(Saved data entries)
Content starts

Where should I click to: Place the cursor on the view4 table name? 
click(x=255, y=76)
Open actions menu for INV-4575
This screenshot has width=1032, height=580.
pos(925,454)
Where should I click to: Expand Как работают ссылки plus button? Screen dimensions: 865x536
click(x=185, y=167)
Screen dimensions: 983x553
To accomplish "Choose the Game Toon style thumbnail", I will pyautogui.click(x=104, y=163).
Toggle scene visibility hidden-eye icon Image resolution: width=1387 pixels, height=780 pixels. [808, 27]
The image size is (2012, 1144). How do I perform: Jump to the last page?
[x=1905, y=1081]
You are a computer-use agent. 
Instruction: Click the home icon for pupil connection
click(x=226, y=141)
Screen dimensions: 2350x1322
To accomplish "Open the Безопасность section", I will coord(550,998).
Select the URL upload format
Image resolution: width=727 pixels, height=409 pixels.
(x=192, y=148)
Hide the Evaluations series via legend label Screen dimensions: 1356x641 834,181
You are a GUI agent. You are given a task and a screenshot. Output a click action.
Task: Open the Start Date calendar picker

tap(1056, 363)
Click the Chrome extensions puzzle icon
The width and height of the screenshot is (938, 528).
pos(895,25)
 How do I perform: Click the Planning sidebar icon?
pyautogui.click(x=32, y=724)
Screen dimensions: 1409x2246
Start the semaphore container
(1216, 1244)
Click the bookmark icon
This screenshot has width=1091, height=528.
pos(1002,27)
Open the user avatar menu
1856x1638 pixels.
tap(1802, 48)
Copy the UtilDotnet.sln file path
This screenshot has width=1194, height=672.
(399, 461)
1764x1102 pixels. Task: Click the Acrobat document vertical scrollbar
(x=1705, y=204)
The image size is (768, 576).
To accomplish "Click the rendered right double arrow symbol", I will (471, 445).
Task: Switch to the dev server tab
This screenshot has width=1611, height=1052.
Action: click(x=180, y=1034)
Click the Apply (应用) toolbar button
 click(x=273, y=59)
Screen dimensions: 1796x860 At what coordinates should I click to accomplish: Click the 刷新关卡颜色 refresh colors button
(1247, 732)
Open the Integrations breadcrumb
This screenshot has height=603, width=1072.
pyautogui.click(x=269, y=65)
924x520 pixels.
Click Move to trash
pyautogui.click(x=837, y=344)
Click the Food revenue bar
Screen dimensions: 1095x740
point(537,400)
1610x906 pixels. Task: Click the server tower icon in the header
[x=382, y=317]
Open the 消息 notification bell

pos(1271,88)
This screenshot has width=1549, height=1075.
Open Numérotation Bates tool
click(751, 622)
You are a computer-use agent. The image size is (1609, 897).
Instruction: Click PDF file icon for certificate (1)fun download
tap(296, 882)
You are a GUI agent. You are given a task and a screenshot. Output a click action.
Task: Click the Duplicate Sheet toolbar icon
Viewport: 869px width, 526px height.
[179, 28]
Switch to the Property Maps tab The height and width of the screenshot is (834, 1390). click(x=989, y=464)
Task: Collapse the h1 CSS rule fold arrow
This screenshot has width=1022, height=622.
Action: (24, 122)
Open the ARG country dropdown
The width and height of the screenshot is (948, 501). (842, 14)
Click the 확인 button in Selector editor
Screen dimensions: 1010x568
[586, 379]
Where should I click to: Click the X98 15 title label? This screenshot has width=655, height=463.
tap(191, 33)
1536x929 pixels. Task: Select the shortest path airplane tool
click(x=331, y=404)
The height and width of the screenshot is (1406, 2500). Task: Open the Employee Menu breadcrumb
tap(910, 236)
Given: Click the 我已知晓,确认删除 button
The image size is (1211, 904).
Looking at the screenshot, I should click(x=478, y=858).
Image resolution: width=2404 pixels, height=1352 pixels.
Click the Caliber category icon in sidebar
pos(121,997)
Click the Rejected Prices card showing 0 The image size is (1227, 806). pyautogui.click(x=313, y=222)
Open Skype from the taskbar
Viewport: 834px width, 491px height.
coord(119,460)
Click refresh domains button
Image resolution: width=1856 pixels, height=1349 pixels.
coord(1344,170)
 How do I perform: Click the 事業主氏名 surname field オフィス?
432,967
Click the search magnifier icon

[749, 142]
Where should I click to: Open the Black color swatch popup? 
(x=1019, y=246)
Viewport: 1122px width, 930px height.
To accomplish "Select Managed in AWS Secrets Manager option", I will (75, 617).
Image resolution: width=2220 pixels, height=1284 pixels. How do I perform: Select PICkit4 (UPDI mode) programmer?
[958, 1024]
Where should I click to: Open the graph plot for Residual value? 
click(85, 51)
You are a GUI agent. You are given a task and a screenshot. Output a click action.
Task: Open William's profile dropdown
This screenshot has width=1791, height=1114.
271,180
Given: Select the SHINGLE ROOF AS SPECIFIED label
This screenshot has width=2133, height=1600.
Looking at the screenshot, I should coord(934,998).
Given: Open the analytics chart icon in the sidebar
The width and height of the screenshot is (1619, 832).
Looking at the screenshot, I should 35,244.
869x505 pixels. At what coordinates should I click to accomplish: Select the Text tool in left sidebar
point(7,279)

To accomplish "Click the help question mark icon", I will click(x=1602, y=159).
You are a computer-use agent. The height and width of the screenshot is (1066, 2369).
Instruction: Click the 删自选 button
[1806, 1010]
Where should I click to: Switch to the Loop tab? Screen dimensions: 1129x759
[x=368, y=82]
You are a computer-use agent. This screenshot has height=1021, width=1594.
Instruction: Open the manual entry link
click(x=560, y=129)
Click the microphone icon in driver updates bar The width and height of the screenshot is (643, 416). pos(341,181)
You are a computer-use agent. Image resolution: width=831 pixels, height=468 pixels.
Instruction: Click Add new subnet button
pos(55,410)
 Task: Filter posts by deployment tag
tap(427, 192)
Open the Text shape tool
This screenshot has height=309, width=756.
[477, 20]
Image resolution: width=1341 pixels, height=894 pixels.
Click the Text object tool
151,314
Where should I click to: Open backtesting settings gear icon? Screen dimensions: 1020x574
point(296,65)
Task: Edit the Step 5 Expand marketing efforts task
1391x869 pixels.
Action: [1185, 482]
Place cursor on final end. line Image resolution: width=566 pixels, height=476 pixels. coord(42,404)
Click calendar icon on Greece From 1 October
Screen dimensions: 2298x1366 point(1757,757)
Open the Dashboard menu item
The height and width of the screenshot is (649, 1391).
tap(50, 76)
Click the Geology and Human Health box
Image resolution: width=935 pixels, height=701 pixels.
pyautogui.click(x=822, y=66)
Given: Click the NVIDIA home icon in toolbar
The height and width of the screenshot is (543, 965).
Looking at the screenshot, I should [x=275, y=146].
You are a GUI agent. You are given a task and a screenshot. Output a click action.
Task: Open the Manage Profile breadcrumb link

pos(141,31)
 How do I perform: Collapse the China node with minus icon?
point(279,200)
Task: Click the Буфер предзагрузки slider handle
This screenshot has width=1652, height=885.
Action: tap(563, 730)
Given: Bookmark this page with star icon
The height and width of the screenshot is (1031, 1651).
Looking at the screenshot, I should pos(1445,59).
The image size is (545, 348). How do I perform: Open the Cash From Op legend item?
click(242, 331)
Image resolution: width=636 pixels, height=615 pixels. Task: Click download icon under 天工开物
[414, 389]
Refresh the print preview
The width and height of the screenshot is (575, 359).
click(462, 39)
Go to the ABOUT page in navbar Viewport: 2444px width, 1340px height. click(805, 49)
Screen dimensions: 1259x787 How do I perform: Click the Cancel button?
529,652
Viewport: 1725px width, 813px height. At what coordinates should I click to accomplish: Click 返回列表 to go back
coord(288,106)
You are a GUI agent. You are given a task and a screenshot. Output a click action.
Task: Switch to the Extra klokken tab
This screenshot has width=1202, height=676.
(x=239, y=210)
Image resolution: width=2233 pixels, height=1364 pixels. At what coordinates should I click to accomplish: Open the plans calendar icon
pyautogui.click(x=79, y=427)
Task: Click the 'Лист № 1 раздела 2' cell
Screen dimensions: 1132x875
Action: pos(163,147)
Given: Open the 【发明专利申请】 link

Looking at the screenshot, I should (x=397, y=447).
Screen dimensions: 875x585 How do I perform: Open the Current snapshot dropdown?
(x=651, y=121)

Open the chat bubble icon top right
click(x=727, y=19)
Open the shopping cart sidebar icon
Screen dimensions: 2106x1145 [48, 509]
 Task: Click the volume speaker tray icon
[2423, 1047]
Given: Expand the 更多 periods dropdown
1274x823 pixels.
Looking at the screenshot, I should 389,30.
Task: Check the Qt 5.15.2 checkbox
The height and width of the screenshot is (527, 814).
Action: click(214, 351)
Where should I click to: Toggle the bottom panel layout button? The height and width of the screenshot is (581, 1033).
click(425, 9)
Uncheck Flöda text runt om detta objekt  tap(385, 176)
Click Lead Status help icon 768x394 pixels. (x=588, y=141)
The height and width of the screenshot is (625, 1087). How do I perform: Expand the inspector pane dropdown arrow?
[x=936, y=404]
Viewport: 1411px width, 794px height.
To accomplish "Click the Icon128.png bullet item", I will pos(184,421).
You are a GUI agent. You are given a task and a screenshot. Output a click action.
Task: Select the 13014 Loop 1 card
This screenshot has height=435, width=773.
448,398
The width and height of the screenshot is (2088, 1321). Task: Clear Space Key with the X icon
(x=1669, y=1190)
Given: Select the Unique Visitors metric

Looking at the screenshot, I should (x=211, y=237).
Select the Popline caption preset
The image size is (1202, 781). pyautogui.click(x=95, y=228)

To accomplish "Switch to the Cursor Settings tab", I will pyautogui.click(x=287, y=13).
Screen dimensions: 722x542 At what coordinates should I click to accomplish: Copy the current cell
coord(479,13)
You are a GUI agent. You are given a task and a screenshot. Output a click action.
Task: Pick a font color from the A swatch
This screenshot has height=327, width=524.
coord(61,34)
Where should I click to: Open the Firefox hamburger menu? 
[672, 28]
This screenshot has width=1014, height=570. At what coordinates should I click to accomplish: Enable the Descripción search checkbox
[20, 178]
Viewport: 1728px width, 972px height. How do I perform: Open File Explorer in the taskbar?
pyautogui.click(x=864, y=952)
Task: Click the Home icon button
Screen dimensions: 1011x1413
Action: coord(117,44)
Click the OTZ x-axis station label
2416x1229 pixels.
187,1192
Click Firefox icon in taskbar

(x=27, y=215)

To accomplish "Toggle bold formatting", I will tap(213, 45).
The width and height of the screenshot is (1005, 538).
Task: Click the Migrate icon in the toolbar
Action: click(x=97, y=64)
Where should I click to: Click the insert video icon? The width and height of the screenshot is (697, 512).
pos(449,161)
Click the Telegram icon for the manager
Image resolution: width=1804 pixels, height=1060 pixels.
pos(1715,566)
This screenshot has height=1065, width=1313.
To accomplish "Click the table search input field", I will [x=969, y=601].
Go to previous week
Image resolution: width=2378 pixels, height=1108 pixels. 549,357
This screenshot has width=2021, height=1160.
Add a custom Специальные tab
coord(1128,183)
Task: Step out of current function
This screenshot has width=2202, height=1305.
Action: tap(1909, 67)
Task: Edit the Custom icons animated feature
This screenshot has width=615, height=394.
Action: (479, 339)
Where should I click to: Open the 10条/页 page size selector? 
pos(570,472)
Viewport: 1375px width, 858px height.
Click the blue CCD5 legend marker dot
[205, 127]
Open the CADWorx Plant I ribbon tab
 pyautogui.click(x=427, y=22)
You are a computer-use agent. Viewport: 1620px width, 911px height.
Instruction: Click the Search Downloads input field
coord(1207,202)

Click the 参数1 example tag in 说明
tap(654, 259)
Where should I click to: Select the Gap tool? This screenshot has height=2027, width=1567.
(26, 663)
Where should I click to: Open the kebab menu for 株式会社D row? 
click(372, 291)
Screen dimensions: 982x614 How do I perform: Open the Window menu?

Content ends

WHAT THE TASK ASKS - How many of the lines above include the word "Step"? State that number and nothing else.

ANSWER BOX - 2